REQUEST
Scale the records from the start through the line containing "info@investmentpromotion.go.ke (49, 854)", and write those lines out again with the requests included. Multiply each coordinate in the answers by 0.95 and round to whole numbers with halves going up, but leave every number in the requests as it is.

:: LISTING

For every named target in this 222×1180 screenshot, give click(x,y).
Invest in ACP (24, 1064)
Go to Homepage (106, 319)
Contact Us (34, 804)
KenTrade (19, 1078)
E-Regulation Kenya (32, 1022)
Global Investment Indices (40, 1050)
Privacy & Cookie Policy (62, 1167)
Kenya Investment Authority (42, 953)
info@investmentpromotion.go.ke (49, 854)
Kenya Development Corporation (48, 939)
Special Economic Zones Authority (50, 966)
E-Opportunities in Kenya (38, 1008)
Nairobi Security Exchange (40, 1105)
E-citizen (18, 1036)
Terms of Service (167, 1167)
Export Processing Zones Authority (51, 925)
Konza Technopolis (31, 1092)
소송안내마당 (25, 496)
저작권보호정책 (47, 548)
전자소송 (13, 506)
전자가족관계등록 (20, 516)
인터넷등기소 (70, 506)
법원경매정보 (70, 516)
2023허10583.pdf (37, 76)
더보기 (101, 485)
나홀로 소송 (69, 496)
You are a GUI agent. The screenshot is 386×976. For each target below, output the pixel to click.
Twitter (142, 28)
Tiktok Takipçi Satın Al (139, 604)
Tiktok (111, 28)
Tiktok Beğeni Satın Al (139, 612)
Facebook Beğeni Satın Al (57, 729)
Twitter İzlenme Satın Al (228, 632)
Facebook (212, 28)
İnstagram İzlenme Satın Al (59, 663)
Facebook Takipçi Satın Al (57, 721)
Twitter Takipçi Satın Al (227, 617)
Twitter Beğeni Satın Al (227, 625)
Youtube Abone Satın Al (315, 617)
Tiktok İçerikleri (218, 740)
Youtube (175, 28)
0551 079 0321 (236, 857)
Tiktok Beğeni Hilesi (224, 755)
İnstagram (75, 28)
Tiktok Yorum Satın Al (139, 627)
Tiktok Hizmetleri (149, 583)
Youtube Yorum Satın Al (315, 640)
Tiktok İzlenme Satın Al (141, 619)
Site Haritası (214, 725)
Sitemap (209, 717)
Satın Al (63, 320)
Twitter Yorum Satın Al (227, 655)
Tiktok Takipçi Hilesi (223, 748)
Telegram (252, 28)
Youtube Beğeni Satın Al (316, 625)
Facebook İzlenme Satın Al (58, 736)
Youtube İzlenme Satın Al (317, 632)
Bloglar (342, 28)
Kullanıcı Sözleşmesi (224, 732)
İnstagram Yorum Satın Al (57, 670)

::::

OUTPUT FOR THIS EXERCISE
For every named target in this 222×1180 screenshot, give click(x,y).
Invest in ACP (23, 1011)
Go to Homepage (101, 303)
Contact Us (32, 764)
KenTrade (18, 1024)
E-Regulation Kenya (30, 971)
Global Investment Indices (38, 998)
Privacy & Cookie Policy (59, 1109)
Kenya Investment Authority (40, 905)
info@investmentpromotion.go.ke (47, 811)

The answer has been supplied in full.